**What is expected**
Output exactly the lines below, starting with the line that has "This screenshot has width=1140, height=954." and going on through the line that has "Open the Arrange tool", both included, and no other lines.

________________________________________

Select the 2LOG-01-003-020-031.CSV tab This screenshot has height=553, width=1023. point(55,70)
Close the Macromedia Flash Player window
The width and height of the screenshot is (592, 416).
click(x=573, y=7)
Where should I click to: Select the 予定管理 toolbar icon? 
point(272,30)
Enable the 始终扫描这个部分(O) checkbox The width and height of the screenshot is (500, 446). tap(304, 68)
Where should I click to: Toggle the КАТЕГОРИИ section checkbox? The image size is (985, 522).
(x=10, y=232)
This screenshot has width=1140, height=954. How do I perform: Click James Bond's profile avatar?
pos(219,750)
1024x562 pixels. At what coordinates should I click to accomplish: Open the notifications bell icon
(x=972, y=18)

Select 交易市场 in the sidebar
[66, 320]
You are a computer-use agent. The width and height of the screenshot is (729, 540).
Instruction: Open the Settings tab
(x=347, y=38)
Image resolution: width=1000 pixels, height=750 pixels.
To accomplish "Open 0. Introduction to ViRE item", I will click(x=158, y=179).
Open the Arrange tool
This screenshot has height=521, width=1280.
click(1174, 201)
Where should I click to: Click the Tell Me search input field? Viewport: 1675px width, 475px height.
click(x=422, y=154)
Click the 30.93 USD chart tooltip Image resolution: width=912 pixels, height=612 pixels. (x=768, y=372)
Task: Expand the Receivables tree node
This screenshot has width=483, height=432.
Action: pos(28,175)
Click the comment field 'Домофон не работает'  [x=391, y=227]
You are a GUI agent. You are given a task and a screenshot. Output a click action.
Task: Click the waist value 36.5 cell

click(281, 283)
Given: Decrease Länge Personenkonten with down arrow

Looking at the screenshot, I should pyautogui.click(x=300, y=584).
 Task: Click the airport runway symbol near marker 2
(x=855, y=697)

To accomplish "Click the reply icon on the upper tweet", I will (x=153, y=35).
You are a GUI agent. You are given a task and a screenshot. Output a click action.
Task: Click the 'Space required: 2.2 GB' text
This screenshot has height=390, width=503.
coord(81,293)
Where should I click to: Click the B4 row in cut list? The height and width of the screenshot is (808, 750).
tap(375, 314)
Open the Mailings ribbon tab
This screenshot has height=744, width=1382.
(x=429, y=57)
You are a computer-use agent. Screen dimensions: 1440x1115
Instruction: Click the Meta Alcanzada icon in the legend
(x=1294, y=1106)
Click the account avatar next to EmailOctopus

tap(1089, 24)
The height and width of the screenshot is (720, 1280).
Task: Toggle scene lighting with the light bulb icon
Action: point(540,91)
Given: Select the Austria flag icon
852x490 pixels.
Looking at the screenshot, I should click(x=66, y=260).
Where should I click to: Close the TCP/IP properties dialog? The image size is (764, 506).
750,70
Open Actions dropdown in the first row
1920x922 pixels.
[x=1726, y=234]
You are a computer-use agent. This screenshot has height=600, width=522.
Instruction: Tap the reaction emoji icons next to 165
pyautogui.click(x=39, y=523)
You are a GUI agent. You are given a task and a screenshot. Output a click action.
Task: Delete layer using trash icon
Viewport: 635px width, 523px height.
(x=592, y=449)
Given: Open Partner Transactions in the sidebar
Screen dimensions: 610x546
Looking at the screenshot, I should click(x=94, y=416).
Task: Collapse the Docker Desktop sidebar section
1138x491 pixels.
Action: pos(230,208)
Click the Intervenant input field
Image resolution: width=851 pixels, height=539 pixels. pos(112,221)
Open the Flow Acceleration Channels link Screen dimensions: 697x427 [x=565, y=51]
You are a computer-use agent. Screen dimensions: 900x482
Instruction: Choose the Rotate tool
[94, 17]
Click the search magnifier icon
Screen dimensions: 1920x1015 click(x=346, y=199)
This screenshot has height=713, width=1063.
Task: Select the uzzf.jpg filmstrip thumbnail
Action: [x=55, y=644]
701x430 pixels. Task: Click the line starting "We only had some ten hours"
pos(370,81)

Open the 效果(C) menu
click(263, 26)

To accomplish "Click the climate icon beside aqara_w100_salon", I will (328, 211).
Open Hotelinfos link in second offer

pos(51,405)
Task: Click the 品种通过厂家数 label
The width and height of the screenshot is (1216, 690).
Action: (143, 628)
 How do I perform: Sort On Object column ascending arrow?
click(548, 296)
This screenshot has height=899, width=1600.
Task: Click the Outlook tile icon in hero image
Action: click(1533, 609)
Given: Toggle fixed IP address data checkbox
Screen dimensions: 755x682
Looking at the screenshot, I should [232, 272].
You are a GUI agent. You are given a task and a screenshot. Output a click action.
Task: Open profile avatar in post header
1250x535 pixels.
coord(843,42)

________________________________________

**Written reply**
This screenshot has width=1140, height=954. How do I perform: Click James Bond's profile avatar?
pos(219,750)
1024x562 pixels. At what coordinates should I click to accomplish: Open the notifications bell icon
(x=972, y=18)

Select 交易市场 in the sidebar
[66, 320]
You are a computer-use agent. The width and height of the screenshot is (729, 540).
Instruction: Open the Settings tab
(x=347, y=38)
Image resolution: width=1000 pixels, height=750 pixels.
To accomplish "Open 0. Introduction to ViRE item", I will click(x=158, y=179).
Open the Arrange tool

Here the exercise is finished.